** How to complete this task **
The reply to the records below should contain exactly the lines from the line with "Track Your Order (1362, 1146)" through the line with "Незадекларована праця (938, 245)", and nothing besides.

-- Record excerpts follows --

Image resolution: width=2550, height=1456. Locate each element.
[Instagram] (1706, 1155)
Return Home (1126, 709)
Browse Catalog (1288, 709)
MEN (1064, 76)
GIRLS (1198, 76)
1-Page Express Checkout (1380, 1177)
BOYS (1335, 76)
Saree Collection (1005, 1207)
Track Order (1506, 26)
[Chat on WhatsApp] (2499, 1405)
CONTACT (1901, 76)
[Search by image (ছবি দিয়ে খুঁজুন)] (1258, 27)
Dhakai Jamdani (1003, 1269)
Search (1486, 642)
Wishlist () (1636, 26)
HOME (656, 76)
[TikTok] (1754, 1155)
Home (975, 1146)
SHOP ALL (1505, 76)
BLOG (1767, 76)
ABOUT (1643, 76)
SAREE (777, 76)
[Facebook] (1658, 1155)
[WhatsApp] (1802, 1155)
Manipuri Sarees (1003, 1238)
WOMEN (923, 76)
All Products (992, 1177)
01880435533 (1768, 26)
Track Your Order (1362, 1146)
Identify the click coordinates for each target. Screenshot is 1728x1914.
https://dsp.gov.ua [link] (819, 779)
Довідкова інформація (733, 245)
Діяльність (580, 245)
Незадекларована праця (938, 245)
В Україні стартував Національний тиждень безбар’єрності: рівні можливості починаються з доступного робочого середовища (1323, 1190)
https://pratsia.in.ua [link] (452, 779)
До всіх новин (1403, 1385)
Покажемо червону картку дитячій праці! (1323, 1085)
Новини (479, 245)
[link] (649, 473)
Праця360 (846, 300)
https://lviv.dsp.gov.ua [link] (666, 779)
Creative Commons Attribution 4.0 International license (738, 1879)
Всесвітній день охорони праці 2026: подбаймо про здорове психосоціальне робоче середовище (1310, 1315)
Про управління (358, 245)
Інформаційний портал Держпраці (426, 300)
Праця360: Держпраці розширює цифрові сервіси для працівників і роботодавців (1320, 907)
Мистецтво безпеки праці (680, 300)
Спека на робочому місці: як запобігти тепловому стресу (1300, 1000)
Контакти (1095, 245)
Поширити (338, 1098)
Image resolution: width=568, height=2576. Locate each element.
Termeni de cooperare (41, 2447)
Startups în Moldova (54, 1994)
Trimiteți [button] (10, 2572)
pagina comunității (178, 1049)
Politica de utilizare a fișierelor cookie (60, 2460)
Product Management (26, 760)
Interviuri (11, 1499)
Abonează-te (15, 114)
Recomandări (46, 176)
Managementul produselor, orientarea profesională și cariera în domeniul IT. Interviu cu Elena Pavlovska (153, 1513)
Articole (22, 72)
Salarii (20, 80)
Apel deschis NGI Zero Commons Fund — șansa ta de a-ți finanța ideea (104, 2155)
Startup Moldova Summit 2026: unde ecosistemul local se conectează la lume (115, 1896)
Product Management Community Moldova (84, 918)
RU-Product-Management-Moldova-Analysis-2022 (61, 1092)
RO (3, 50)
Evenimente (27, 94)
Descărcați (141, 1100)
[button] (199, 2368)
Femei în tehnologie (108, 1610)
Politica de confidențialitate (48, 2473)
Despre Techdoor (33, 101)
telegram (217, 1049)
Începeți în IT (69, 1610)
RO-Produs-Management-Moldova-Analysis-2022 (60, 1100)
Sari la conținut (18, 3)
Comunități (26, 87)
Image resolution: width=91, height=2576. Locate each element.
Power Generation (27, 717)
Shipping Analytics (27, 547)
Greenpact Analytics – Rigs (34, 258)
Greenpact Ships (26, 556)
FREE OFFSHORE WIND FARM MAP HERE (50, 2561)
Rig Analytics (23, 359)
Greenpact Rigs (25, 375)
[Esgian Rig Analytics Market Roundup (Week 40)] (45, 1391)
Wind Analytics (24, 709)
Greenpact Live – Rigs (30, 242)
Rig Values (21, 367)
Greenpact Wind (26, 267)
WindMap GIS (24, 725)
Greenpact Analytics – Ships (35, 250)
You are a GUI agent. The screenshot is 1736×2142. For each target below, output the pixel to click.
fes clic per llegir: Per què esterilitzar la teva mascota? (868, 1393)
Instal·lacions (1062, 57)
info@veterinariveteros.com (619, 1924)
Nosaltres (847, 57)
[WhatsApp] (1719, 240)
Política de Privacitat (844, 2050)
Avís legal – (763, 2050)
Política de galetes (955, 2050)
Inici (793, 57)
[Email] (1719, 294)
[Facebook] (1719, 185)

-- Record excerpts concluded --

** Worked solution **
Track Your Order (1362, 1146)
Identify the click coordinates for each target. Screenshot is 1728x1914.
https://dsp.gov.ua [link] (819, 779)
Довідкова інформація (733, 245)
Діяльність (580, 245)
Незадекларована праця (938, 245)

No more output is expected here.